Good practices in Pandas dataframes
A collection of examples on good practices in Panda DataFrame analysis. Examples reconstructed from Pandas online documentation and search in Web pages.
Create new columns in a dataframe
There are two ways to create a new column in a Pandas dataframe.
import pandas as pd
import numpy as np
df = pd.DataFrame({'A': [x for x in np.arange(0, 10)]})

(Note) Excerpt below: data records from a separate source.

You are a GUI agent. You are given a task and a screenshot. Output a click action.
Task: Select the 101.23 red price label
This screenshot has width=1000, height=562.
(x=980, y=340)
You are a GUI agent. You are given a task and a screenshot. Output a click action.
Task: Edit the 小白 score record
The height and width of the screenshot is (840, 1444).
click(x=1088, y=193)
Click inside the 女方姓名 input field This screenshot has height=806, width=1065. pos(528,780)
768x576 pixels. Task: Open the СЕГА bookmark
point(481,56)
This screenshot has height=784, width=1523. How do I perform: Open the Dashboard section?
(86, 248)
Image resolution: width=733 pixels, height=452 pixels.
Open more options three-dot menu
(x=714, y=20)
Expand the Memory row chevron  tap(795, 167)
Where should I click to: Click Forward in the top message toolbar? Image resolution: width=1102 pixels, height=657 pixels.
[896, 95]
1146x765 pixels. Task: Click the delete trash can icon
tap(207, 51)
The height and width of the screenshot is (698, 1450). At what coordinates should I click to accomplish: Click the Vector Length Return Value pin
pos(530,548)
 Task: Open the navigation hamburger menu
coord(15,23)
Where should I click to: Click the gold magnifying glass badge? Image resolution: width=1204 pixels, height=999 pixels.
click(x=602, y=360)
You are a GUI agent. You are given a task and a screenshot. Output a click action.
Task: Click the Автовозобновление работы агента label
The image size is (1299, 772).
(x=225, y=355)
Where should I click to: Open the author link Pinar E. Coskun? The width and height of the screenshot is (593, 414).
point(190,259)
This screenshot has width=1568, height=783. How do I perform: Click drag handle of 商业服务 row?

# - create a new column with direct assignment. The bad practice!
df['B'] = df['A']**2
# - use t
with the assign function of Pandas, we can create single or multiple columns and even use them directly.
df.assign(
alfa_squared = lambda row: row['A']**2,
alfa_halfed = lambda row : row['A']/2,
alfa_sq_halfed = lambda row : row['alfa_squared']/2
)
A | B | alfa_squared | alfa_halfed | alfa_sq_halfed | |
---|---|---|---|---|---|
0 | 0 | 0 | 0 | 0.0 | 0.0 |
1 | 1 | 1 | 1 | 0.5 | 0.5 |
2 | 2 | 4 | 4 | 1.0 | 2.0 |
3 | 3 | 9 | 9 | 1.5 | 4.5 |
4 | 4 | 16 | 16 | 2.0 | 8.0 |
5 | 5 | 25 | 25 | 2.5 | 12.5 |
6 | 6 | 36 | 36 | 3.0 | 18.0 |
7 | 7 | 49 | 49 | 3.5 | 24.5 |
8 | 8 | 64 | 64 | 4.0 | 32.0 |
9 | 9 | 81 | 81 | 4.5 | 40.5 |
The creation of the new column can be combined with a selection of hte original df
df.assign(
beta_squared = lambda row: row['B']**2
).loc[lambda row : row['A'] > 3]
A | B | beta_squared | |
---|---|---|---|
4 | 4 | 16 | 256 |
5 | 5 | 25 | 625 |
6 | 6 | 36 | 1296 |
7 | 7 | 49 | 2401 |
8 | 8 | 64 | 4096 |
9 | 9 | 81 | 6561 |
Using internal panda functions in aggregation
import numpy as np
data = np.random.randint(0, 1000, size=300)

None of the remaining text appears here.